Venons-en au contenu de l'album. La pochette, tout d'abord, est signée comme d'habitude par Stanley Dowood. Elle semble contenir des références à 1984 de George Orwell, ce qui est bienvenu, puisque l'album tout entier baigne dans une atmosphère de contre-utopie (ce que les Anglais appellent "dystopia").
La chanson introductive, "Airbag", montre à quel point en cette année 1997, dans leur manoir, les cinq Oxfordiens s'étaient éloignés des clichés du rock. La batterie ressemble aux gimmicks de la dance (plus particulièrement de DJ Shadow). Le riff de guitare, au son terriblement distordu, navigue entre les notes de deux accords... Cette chanson a pour base un cauchemar récurrent que faisait Thom Yorke, et dans lequel il revoyait un accident de voiture qu'il avait eu dans sa jeunesse.

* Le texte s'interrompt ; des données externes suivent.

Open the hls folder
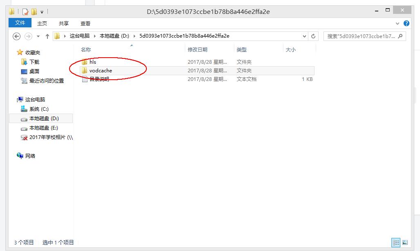 pyautogui.click(x=93, y=62)
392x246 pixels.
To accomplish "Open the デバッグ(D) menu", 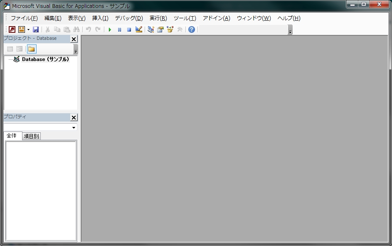I will point(128,18).
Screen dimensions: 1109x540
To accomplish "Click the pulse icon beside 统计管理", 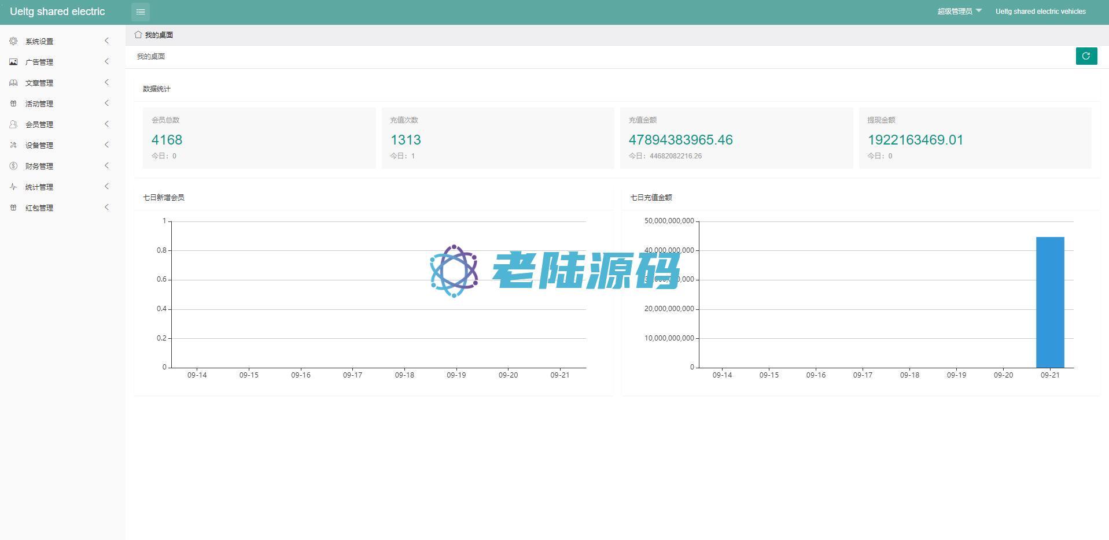I will tap(13, 187).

La deuxième chanson est un stupéfiant chef d'oeuvre : "Paranoid Android". Cette chanson, sans doute la plus connue de Radiohead, est composée de trois segments qui ont été artificiellement (et parfaitement) mis bout à bout, à la façon du "Happiness Is A Warm Gun" de Lennon. Le premier segment est construit sur des arpèges. Il faut noter le rêve de guitare que Jonny Greenwood vient poser à la fin de cette grille d'arpèges, permettant ainsi de remonter le cycle depuis son origine. Thom Yorke chante mieux que jamais, n'hésitant pas à soutenir longuement ses fins de phrases, recourant à un vibrato (très maîtrisé). La deuxième section, nettement plus bruyante, débute par l'énoncé d'un riff en distorsion. Elle culmine par un solo déglingué, bruitiste, génial... Le riff mute, faisant passer la mesure de huit à sept temps... Puis vient la dernière section, un étrange cantique qui voit un Mellotron au son d'harmonium se poser par-dessus la base descendante... Thom Yorke est rejoint par une voix synthétique (à peu près la même qu'on retrouvera dans "Fitter Happier"). C'est magnifique. Solo bruitiste pour conclure.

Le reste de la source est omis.